Although he still can’t live there, he considers himself “one of the lucky ones in my neighborhood” called River Caney, where about 20 houses were destroyed and two women were swept away.

He was also insured, unlike his neighbors, some of whom still sleep in tents with no prospect of a roof before winter.

On behalf of these neighbors, he filed a complaint against the mining company that mines coal above the hamlet.

Hays believes one of the company’s detention ponds ruptured as the rain intensified.

“A big part of the reason the ponds could rupture was because they were just being blasted way too hard and probably rupturing the ponds,” he said.

– Climate change and fossil fuels –

But Hays comes from a long line of miners and is wary of generalizations.

“What happened here was the fault of (things) not being maintained and checked,” he said.

About 50 neighbors have joined his lawsuit, including Christy White, a 57-year-old woman whose once neat home is now a damp shell.

As a grandmother, White shivers at the mention of the floods.

“Eventually you start bombing and drilling and cutting into the corners, you know, eventually something’s going to happen. It’s just common knowledge,” she said.

In recent years, mining companies in the Appalachian Mountains have attempted strip mining, or hilltop mining, to gain easier access to coal seams.

Whether open pit mining will make flooding worse is uncertain, said William Haneberg, Kentucky state geologist and director of the Kentucky Geological Survey.

Mountain top removals “expose a lot of bare rock and remove the trees and natural vegetation,” he said, but the rubble is dumped into the valleys, leveling the terrain “and that could reduce the severity of flooding.”

He acknowledged a “very strong consensus” among scientists that global warming is being driven by the burning of fossil fuels.

“This is how coal mines tie into recent events,” he said.

– ‘Long Smoldering Hostility’ –

But that conclusion is not shared by many in Kentucky, which has 20 percent of the active coal mines in the United States.

Hays has heard the studies on global warming: “It’s not a nice topic to talk about around here just because this place is dwindling without coal.”

Luke Glaser, an independent councilor in nearby Hazard who has been heavily involved in relief efforts, said there was “a long-simmering hostility to climate change initiatives” locally.

“Appalachians . . . take great pride in the fact that the work they have done has advanced the nation for centuries.
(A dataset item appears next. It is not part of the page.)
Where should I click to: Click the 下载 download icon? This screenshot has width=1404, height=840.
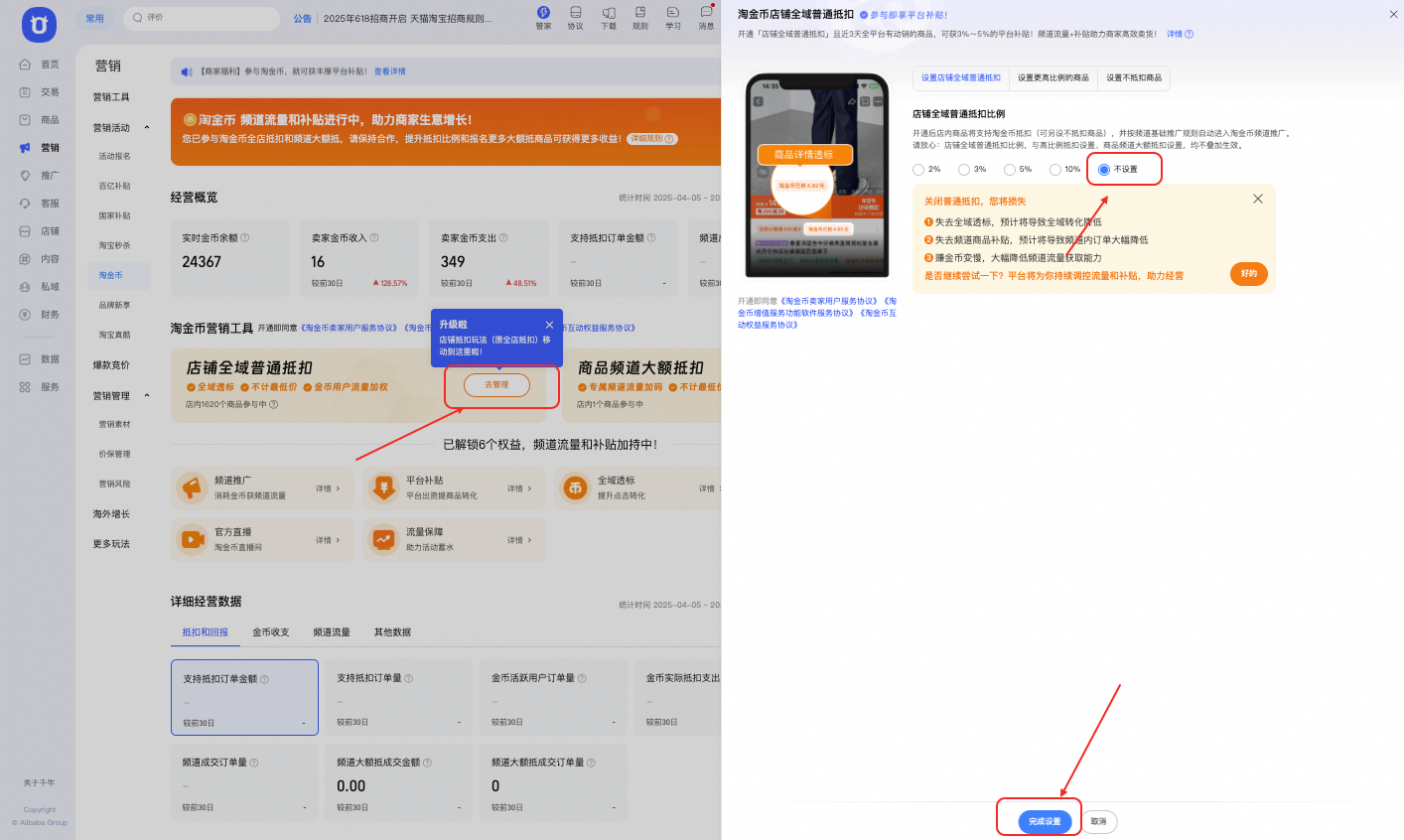pyautogui.click(x=609, y=13)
So it feels like you’re not just attacking someone’s job, you’re attacking someone’s values,” Glaser said.

The state, once contested by the two major political parties, has become overwhelmingly Republican since the 1990s, in part due to energy and environmental concerns, said Steve Voss, a professor of political science at the University of Kentucky.

More recently, candidates from both parties have been wary of “emphasizing that they’re pro-coal friends,” although some Democrats are starting to talk about climate, he said.
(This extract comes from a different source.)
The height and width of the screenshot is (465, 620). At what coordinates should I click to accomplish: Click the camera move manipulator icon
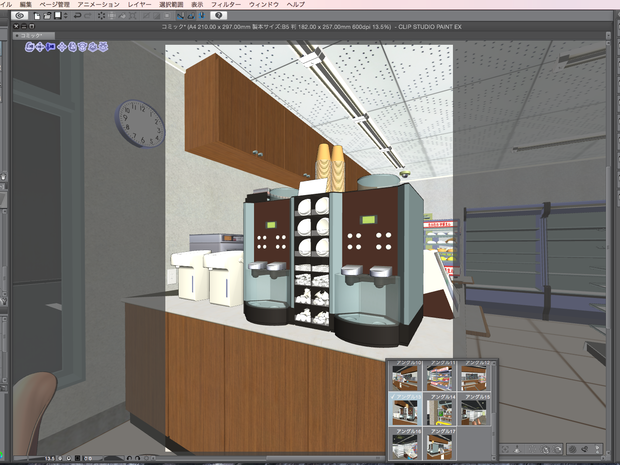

For locals like Hays, even with catastrophic flooding, the climate change debate has little impact on elections.

“We feel forgotten here,” Hays said. “We’re just seen as uneducated and inept people.”

As for White, an avid fan of former President Donald Trump, her damaged home is on all of her mind, and she hasn’t thought about the midterm elections at all.

As she sorted her belongings, she questioned whether global warming had anything to do with the disasters: “I just think it’s God’s will…God is just trying to prepare us for what’s to come.”